About this exercise —
Please repeat exactly the lines from the one containing "This screenshot has width=309, height=188." through the last line of the records below, both included, and leave out any pictures.

Records for this exercise —
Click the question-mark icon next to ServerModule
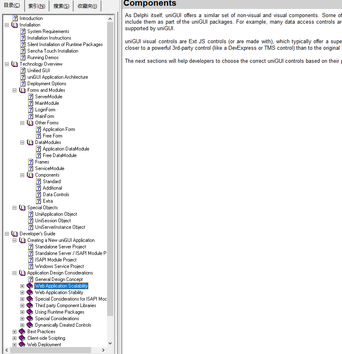The height and width of the screenshot is (354, 342). click(x=31, y=97)
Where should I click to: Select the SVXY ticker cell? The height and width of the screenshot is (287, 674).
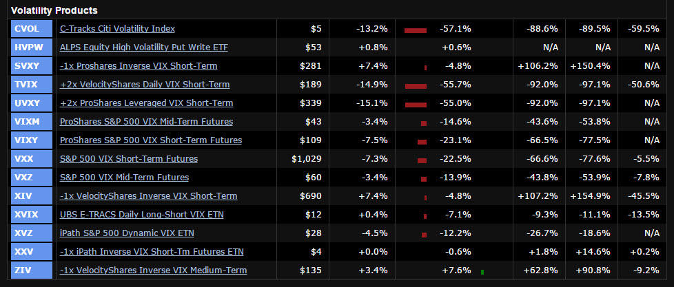pyautogui.click(x=32, y=66)
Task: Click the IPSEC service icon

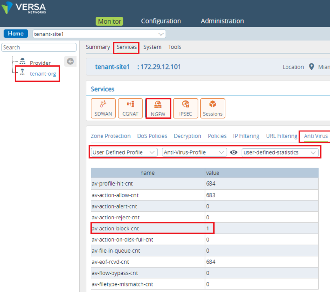Action: tap(186, 108)
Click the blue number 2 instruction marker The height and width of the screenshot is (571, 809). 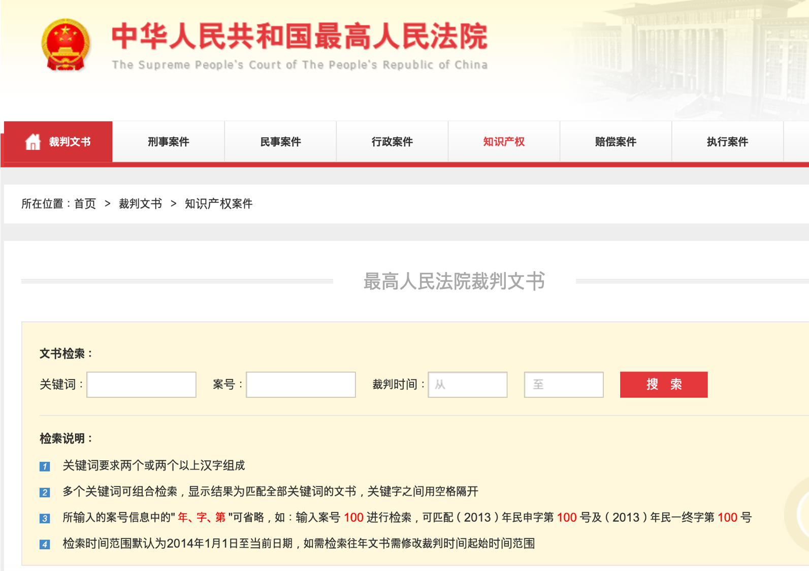45,492
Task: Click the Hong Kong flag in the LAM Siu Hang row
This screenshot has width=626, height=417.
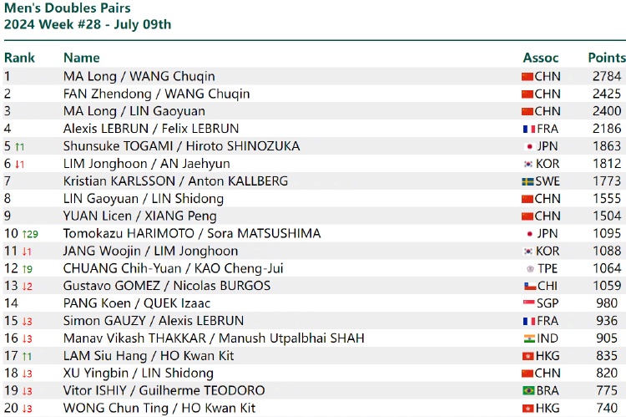Action: [x=528, y=356]
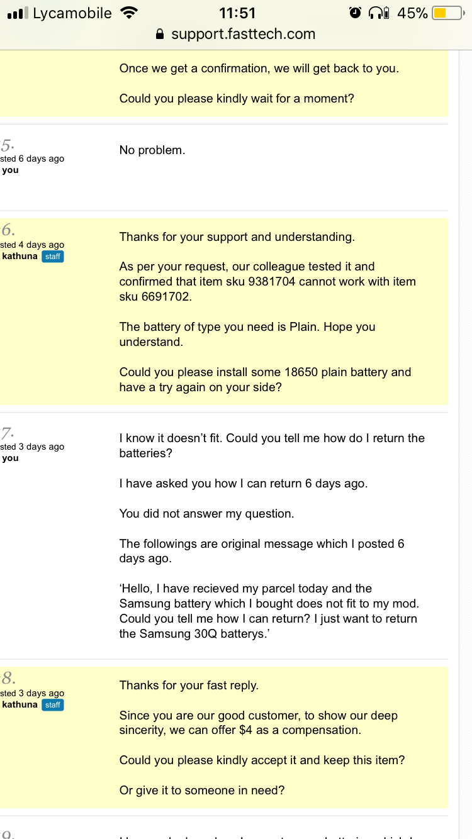
Task: Select post number 7 permalink
Action: 7,433
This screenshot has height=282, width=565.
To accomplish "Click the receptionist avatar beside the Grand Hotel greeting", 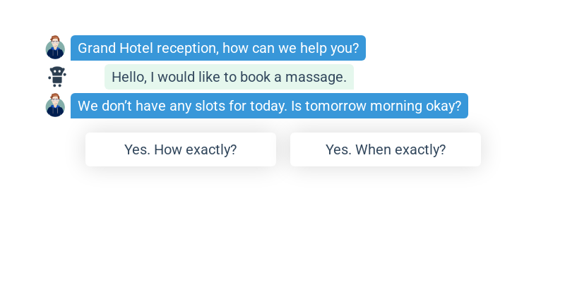I will pyautogui.click(x=55, y=47).
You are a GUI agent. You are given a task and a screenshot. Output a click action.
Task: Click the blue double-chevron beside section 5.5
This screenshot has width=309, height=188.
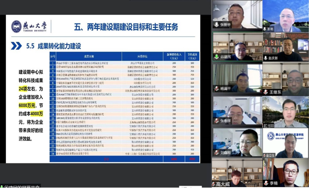16,46
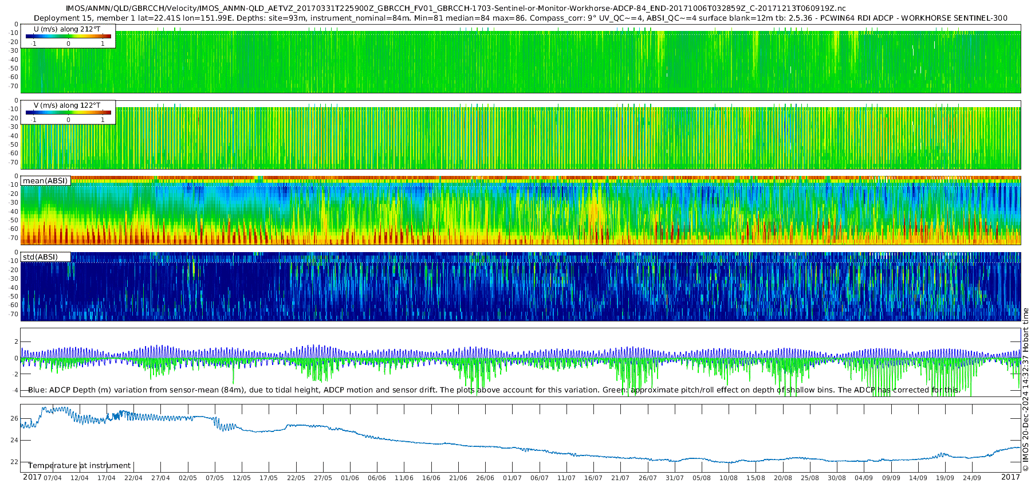
Task: Click the 2017 year label at bottom left
Action: [32, 477]
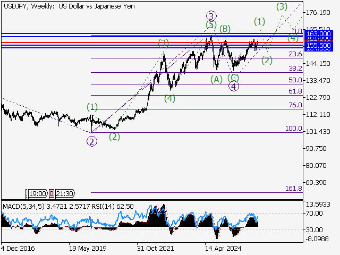Viewport: 340px width, 255px height.
Task: Select the 23.6 Fibonacci level label
Action: 295,54
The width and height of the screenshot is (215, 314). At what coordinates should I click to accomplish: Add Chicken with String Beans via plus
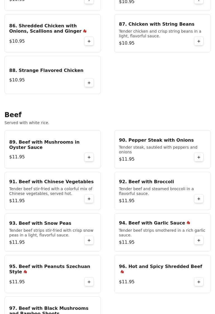(x=199, y=41)
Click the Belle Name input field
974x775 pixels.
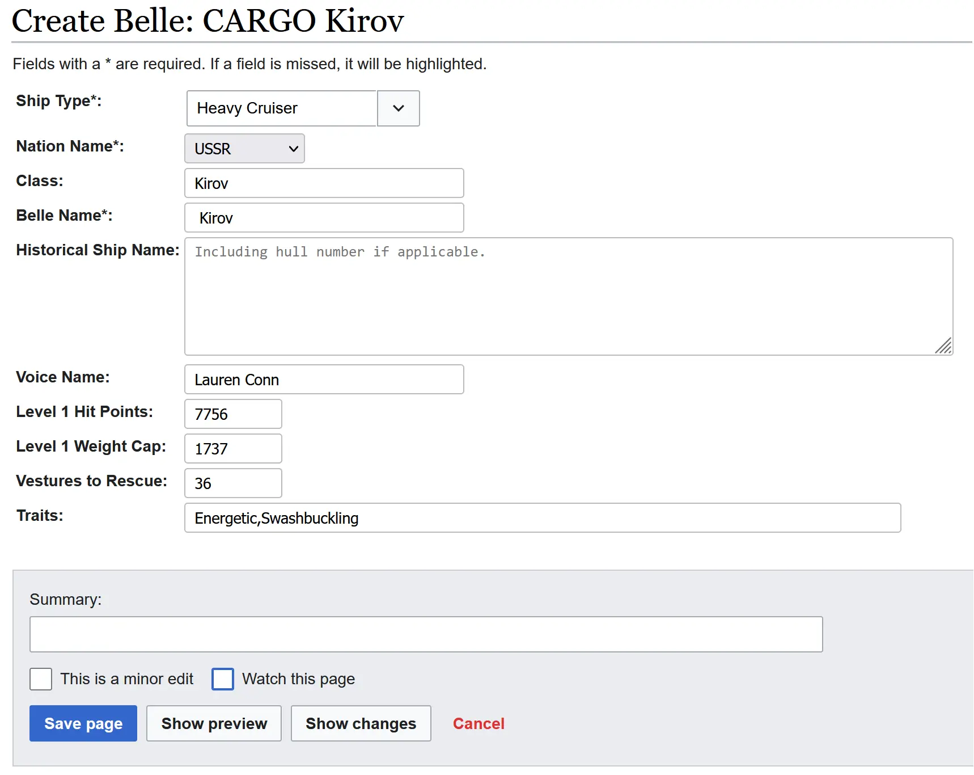324,218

Result of this task —
This screenshot has width=309, height=188.
16,46
Task: Click the 2017 year label at bottom left
Action: [32, 477]
Viewport: 340px width, 255px height.
Task: Select the 23.6 Fibonacci level label
Action: 295,54
The width and height of the screenshot is (215, 314). At what coordinates should I click to accomplish: Add Chicken with String Beans via plus
(x=199, y=41)
Click the Belle Name input field
974x775 pixels.
324,218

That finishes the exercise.